PROBLEM REQUIREMENTS.
A single figure is required: the number of lines below in which the word "computer" occurs.
####################
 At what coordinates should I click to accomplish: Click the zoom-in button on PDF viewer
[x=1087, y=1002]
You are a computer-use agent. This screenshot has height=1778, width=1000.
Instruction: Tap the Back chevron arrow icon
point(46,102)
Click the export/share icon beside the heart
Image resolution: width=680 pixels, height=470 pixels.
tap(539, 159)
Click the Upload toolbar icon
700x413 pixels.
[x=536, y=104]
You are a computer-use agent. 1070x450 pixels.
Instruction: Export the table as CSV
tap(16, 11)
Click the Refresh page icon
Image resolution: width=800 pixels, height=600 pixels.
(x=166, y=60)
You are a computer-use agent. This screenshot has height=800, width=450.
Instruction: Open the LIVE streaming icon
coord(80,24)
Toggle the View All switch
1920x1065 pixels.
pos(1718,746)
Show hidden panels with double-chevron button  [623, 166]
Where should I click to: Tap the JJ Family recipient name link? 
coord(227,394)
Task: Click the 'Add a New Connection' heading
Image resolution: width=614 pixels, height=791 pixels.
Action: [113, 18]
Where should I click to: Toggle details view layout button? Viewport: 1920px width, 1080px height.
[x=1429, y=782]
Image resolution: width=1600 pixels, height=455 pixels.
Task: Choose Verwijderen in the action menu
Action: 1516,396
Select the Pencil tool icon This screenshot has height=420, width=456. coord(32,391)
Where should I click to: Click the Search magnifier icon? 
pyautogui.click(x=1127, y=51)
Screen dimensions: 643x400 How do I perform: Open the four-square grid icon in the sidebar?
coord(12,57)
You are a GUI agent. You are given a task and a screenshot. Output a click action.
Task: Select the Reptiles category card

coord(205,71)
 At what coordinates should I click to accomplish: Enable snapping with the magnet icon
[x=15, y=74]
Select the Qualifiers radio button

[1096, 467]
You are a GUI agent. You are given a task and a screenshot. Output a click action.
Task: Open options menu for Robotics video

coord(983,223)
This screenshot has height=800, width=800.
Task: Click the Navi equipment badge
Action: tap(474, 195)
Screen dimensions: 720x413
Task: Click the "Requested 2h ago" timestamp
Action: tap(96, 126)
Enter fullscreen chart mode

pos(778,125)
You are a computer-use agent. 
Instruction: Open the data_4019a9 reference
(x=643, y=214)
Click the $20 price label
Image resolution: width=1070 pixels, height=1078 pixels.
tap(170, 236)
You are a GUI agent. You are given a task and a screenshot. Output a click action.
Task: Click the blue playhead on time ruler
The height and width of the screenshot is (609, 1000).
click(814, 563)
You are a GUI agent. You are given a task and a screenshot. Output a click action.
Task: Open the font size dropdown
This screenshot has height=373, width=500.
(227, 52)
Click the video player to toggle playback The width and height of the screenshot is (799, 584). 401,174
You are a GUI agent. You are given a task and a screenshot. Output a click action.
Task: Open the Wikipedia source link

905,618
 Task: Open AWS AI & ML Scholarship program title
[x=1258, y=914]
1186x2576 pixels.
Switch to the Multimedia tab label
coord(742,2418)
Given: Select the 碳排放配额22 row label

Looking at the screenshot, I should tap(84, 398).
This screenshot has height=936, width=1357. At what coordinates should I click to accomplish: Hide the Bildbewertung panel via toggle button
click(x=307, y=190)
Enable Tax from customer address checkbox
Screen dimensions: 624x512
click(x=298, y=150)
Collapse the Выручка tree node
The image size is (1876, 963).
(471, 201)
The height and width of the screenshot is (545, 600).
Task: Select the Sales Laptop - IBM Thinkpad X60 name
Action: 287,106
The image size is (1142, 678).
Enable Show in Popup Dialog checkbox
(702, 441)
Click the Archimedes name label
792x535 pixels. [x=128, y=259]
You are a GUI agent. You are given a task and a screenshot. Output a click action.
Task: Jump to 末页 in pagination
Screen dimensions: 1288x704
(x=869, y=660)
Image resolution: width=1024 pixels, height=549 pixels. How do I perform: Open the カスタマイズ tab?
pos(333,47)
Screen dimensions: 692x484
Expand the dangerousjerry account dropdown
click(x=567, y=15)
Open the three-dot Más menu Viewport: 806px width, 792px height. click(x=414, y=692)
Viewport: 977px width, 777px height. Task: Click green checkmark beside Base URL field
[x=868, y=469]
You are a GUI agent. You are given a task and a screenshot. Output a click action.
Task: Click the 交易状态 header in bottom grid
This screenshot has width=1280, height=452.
####################
RESULT FOR THIS EXERCISE.
4